Author: dsfsd
Date: 10-28-03 20:06
>>i am not saying that shanghainese sound like japanese
am saying anon's translation is like japanese
know some shanghainese and it sound nothing like what anon has translated<<
That's because I used Hepburn Romanization. Which is a romanization used for Japanese phonetics. Well, to tell you the truth... Modern Shanghainese spoken by people under age of 25 do indeed sound very similar to Japanese. The tones in Shanghainese have pretty much disappeared (replaced with long and short registers); syllables have all become much softer; and the final stops are now less abrupt.
Besides, I intentionally didn't use Hanyu Pinyin to transliterate because pinyin being made for Mandarin is VERY poor to transcribe Shanghainese.
the vowel for the ba in Mandarin sounds nothing close to the ba in Shanghainese, which is far softer and less pronounced. The Shanghainese word for magazine, (i transcribed as zattsu), would be impossible to transcribe using pinyin. First pinyin (Mandarin) 'z' is /dz/ and does not have the Shanghainese/English/Japanese 'z'. Second, the syllable 'za' in Shanghainese is short. Mandarin does not have short/long syllable distinction; Japanese does. The double consonant tt allows for a more accurate romanization of the sound, by indicating the za syllable in zattsu is short. Third, pinyin 'zi' is not very logical because 'zi' does not have the same vowel as 'ji' or 'ni' or 'di', because the 'i' in 'zi' is a voiced initial, different from the 'i' in 'ji'. Voiced initials in Wade-Giles and Hepburn are romanized by '-u'. Hence Sun-zi's Art of War is Sun-Tzu's Art of War.
It makes sense to use Hepburn to romanize Shanghainese, because it does the job (once you understand the system). But Hanyu Pinyin cannot even begin the task.
Examples:
magazine = zattsu in Shanghainese (in Japanese it is zasshi, by the way).
in Mandarin it is zhazhi. The vowel 'a' is not equivalent between Mandarin and Shanghainese; but are very close between Japanese and Shanghainese. The 'z's are not equivalent; and pinyin does not even have a letter for that sound.

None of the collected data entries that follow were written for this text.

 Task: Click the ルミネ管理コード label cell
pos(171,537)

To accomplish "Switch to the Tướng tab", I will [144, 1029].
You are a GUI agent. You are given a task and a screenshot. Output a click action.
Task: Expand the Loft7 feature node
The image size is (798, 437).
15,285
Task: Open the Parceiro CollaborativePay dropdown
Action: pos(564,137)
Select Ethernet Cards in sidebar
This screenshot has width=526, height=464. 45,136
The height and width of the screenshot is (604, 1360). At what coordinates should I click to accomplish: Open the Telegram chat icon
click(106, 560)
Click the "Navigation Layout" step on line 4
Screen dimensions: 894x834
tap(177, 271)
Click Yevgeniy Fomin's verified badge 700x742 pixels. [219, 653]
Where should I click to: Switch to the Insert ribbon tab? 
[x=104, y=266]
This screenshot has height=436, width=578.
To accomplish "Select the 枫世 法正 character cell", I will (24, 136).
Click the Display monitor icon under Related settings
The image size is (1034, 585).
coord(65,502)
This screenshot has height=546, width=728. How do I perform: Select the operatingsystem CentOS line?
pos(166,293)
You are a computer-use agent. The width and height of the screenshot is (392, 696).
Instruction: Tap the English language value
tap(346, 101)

There is no short/long vowel distinction in pinyin either. And 'zh' is redundant in pinyin, since Shanghainese has no such sound. Also tones are not important in Shanghainese (most Shanghainese only use two pitch variations to speak as opposed to 4-5 in Mandarin).
race/ethnicity = minzoch in Shanghainese (Japanese: minzoku; with ku pronounced like a short 'k' in say English 'hawk'). "ch" there to indicate zo is short syllable with aspiration. minzoch would be impossible to romanize with pinyin (Mandarin's minzu is NOT equivalent, since pinyin z is /ds/ not English /z/).
I agree, there are some errors in my original list. It was a really haphazard creation. The only problem with using Hepburn romanization is because the Japanese also use it, and you don't like that.